Every summer, high school seniors across the country sit down and ask themselves the same question:
What should I write my college essay about?
It feels like the right place to start. It is not.
Most of you have been trained to think about essays as assignments. There is a prompt, a word count, and a deadline. You complete the task, polish it, submit it, and move on.
But elite college admissions essays do not work that way.
The better question is this:
What role should my essay play in my overall admissions strategy?
Those two questions may sound similar. They are fundamentally different.
The first treats the essay as a standalone deliverable. A topic to select and execute. And, the “perfect topic” is often the least important part of the process.
The second recognizes the essay for what it actually is: a strategic component of a much larger admissions narrative.

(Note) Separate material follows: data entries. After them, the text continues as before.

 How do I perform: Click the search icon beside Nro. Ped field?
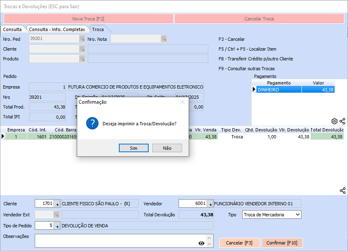click(x=82, y=39)
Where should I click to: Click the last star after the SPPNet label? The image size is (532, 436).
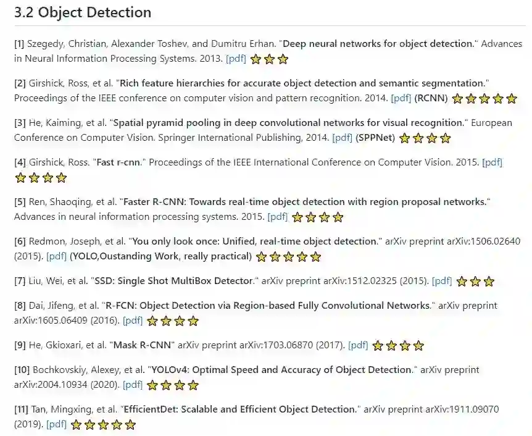click(445, 138)
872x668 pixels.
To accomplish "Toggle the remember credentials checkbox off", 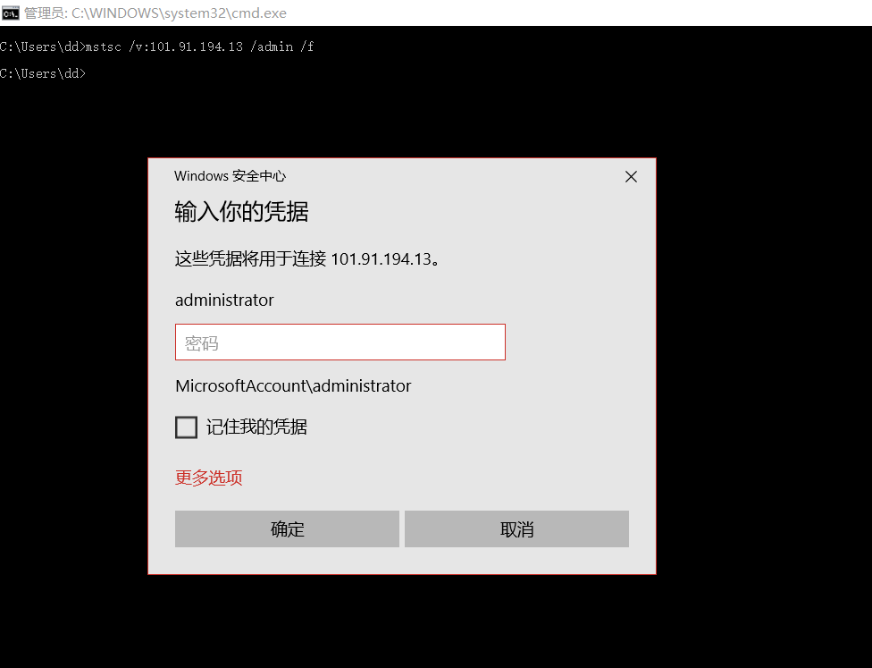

If you treat your college essay like an isolated assignment, admissions will only see one small piece of your whole picture. They will miss learning about what makes you special and different and about the many valuable contributions you will bring to their community. And, you will miss getting an acceptance letter.
Your essay topic should be the last decision you make, not the first. Before you write a single sentence, you should understand:
- What story does the rest of your application already tell?
- What dimensions of yourself are currently missing?
- What do you want admissions officers to understand or feel when they finish reading your file?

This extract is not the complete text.